Freedom, Music and Private Property

A number of months ago,  Chris Hansen and I attended a music business seminar sponsored by CLA.  A big topic of discussion was piracy and unregulated file sharing, and the impact that technological development has on the music business. Over the past decade, world wide revenue in the music business has shrunk from $40 Billion to $17 Billion - a reduction of over 57% in the money that goes in the pocket of artists.  It's no secret that the large internet companies fueled the demise of the music business - their increase in revenue over the past decade follows the decrease in revenue in the music business. (see "Freakonomics" by Steven D. Levitt and Stephen J. Dubner)

Now we all know the horse has left the barn - there is no going back to an era of less technology, unless the the Walkman has a retro-induced revival.  The Millenial Generation has grown up with the expectation of having unlimited choice and access to information, especially to music. And this generation has unwittingly become a bunch of  hipster theives, because everytime a person shares a music file in an unauthorized manner, that person is stealing a potential financial benefit to the artist who created the work. 

I admit that previous paragraph is a bit harsh - that generation grew up with all that available to them, and had no prior experience of the business models that had existed before.  They simply were not made aware that file sharing is stealing.  And that is an inherent danger to the mindset of the Millenials - their lack of awareness of what is stealing implies a lack of understanding of private property.  If you look at the economic history of successful nations versus  failed nations (ex, Australia vs, Zimbabwe), the legal right and protection of private property is one of the most important factors for an inclusive altruistic political economic system that can benefit any citizen who participates in business.  As East Bay Ray said at the CLA business seminar, "You can't have freedom without private property."

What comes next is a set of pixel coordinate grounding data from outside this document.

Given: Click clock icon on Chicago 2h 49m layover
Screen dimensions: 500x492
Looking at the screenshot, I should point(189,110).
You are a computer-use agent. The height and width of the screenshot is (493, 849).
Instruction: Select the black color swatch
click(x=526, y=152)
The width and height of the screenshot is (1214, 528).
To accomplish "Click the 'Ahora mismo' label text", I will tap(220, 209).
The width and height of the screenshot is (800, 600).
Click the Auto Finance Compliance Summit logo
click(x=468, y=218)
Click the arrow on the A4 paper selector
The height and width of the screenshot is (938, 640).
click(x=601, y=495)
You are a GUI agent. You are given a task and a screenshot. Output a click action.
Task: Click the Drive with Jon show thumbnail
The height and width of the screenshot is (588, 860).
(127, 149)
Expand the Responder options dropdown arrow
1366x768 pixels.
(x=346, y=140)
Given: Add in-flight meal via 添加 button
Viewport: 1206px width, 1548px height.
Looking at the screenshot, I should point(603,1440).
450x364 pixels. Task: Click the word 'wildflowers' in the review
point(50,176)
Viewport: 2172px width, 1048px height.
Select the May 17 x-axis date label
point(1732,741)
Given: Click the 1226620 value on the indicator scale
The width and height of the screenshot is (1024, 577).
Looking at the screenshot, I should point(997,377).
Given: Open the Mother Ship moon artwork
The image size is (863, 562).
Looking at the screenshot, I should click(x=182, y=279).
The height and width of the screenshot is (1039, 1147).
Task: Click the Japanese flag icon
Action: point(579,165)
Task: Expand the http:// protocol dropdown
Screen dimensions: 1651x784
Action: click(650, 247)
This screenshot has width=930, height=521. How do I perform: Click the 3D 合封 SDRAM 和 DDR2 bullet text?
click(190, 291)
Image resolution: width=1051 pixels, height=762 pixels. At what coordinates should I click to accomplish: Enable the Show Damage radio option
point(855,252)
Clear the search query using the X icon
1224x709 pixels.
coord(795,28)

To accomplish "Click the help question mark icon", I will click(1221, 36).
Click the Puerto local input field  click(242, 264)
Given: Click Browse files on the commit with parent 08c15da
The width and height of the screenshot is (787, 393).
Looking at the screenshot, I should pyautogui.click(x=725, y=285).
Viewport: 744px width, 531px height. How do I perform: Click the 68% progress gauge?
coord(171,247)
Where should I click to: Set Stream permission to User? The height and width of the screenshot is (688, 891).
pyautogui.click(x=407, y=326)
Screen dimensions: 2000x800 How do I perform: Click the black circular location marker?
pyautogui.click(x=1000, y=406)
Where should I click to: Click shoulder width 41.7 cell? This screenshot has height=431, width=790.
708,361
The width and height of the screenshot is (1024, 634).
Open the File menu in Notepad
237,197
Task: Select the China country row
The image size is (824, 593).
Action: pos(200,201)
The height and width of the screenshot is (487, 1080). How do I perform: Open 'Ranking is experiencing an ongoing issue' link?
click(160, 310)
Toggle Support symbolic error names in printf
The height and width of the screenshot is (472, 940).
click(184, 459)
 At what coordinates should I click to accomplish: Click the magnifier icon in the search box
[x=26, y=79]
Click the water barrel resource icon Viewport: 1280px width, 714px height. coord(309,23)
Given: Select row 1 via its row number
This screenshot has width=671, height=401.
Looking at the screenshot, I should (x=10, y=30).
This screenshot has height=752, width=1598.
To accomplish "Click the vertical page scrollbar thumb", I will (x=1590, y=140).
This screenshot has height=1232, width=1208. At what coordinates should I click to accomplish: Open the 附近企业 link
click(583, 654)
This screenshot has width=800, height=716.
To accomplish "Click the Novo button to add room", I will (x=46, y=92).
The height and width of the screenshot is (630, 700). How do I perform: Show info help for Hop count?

I think the Millenials need some kind of political radicalization to wake them up to the current trend of government centralization, the slow erosion of the respect and protection of private property, and the current trend of government seeking extra-constitutional powers that exceed legal boundries. Maybe some techie can create a game that takes a free citizen and slowly turns him into a vassel of the state by eroding rights, and by distracting attention with frivolous entertainment - like playing games.